Marco Belpoliti, La Stampa 25/3/2013, 25 marzo 2013
PIATTAFORMA VIRTUALE
Per Primo Levi la piattaforma è una parte della struttura del derrick, la torre di perforazione dei pozzi di petrolio che un suo personaggio, Faussone, deve montare in Alaska in uno dei capitoli de La chiave a stella intitolato Off-Shore . Si tratta di uno dei più bei testi sulla tecnica di costruzione della letteratura italiana, avventura alla Jack London narrata nel piemontese-italiano con spruzzatina di termini del gergo tecnico dalla voce di Faussone. Era il 1978 e a Levi le piattaforme piacevano parecchio, visto che ne parla in altri punti della sua opera. Se il chimico torinese fosse ancora con noi, non potrebbe fare a meno di constatare che di piattaforma se ne parla ancora molto, ma in tutt’altro significato. Manuel Castell la usa in un suo recente libro, Reti di indignazione e di speranza (Università Bocconi Editore), per indicare le reti orizzontali (piattaforma tecnologica).

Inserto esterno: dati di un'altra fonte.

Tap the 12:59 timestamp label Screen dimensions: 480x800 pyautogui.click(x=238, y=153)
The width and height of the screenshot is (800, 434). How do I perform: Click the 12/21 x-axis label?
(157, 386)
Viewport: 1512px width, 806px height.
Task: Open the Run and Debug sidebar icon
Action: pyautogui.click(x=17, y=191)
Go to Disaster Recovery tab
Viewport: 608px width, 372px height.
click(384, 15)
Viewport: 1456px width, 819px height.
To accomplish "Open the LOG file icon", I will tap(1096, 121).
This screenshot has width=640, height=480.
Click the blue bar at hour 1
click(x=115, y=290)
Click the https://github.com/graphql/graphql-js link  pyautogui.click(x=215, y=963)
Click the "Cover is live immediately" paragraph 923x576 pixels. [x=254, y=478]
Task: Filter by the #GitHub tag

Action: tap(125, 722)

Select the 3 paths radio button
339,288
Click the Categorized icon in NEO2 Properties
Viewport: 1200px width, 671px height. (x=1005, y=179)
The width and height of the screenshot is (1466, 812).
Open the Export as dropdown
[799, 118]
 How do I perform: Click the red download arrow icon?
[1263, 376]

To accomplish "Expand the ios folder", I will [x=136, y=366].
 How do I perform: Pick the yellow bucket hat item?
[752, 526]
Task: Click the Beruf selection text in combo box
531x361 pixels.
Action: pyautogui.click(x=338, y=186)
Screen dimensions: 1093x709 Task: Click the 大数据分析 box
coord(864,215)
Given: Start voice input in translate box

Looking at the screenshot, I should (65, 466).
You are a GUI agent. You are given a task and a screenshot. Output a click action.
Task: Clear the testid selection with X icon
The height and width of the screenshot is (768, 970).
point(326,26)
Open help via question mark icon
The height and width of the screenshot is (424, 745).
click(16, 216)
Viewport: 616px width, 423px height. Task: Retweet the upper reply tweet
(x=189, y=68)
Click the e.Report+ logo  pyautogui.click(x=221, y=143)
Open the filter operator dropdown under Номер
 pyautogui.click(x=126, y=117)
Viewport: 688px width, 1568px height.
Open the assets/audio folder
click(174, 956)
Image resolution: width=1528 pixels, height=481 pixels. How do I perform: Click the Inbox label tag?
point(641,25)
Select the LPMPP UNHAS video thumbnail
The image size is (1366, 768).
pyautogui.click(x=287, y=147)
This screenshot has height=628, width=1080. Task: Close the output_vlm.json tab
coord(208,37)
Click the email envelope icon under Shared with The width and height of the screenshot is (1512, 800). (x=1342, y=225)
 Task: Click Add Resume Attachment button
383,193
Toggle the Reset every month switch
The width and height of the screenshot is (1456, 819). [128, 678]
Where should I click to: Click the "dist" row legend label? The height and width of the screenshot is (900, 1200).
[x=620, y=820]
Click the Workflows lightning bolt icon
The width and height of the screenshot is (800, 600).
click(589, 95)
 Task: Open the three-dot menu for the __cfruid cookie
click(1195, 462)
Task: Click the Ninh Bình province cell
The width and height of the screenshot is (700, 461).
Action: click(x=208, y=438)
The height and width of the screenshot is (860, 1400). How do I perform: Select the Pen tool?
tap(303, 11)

La parola è senza dubbio oggi una delle più usate nel web.2 per riferirsi a luoghi virtuali dove si possono acquistare merci (piattaforme commerciali), effettuare discussioni sociali o politiche (Meetup, la piattaforma resa celebre in Italia dal Movimento 5 Stelle), o per gestire servizi di comunicazione o d’informazione (Facebook, Twitter, Flickr, ecc.). A Levi, appassionato di gerghi e linguaggi, sarebbe di certo piaciuto questo scivolamento dalla solida superficie metallica del derrick a quella immateriale del Web. Il termine «piattaforma» ha una storia davvero curiosa. A utilizzarlo per la prima volta nella lingua italiana è il matematico Nicolò Tartaglia nel 1546: «forma piatta». Da Tartaglia prende nome il triangolo che si studia a scuola e che, con il suo sviluppo numerico, ricorda molto una rete.
La definizione più giusta di «piattaforma» ora non è più: «superficie piana, di varia estensione, formata da terreno spianato e battuto, o da un tavolato elevato da terra»; bensì: «struttura digitale di vario uso». Ma c’è anche un altro significato indicato da Castells: «programma politico». A sua volta deriva da una piattaforma reale, e non virtuale, quella da cui nell’Ottocento parlavano gli oratori politici (1844). In effetti, precisa uno studioso, A. L. Messeri, il termine platform fu usato in inglese nel 1844-48 per definire il programma di un partito nato negli Stati Uniti. Le parole non stanno mai ferme, e come sapeva Levi, corrono via e per afferrarle al volo bisogna essere agili e veloci, come il web.